CHALLENGE:
Copy every line of the following listing verbatim, from beginning to end.

++++ SUPPLIED DATA

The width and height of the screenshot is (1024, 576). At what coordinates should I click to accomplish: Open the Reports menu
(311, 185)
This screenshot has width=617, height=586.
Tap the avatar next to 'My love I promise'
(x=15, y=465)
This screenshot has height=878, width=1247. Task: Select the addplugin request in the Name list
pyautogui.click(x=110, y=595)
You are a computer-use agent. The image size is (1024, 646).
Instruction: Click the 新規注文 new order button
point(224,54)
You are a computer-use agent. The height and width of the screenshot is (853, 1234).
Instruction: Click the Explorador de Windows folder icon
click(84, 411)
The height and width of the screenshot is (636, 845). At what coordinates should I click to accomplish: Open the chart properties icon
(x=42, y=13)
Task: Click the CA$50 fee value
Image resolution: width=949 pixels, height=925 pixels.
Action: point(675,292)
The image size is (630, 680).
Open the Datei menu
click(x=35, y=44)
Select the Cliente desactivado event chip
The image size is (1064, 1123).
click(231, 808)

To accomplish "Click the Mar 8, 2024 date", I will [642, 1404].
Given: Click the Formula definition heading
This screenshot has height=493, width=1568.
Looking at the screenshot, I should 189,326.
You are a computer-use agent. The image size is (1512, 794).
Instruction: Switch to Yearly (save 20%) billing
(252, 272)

++++++++

SOLUTION FOR THIS TASK:
The width and height of the screenshot is (1024, 576). At what coordinates should I click to accomplish: Open the Reports menu
(311, 185)
This screenshot has width=617, height=586.
Tap the avatar next to 'My love I promise'
(x=15, y=465)
This screenshot has height=878, width=1247. Task: Select the addplugin request in the Name list
pyautogui.click(x=110, y=595)
You are a computer-use agent. The image size is (1024, 646).
Instruction: Click the 新規注文 new order button
point(224,54)
You are a computer-use agent. The height and width of the screenshot is (853, 1234).
Instruction: Click the Explorador de Windows folder icon
click(84, 411)
The height and width of the screenshot is (636, 845). At what coordinates should I click to accomplish: Open the chart properties icon
(x=42, y=13)
Task: Click the CA$50 fee value
Image resolution: width=949 pixels, height=925 pixels.
Action: point(675,292)
The image size is (630, 680).
Open the Datei menu
click(x=35, y=44)
Select the Cliente desactivado event chip
The image size is (1064, 1123).
click(231, 808)

To accomplish "Click the Mar 8, 2024 date", I will [642, 1404].
Given: Click the Formula definition heading
This screenshot has height=493, width=1568.
Looking at the screenshot, I should 189,326.
You are a computer-use agent. The image size is (1512, 794).
Instruction: Switch to Yearly (save 20%) billing
(252, 272)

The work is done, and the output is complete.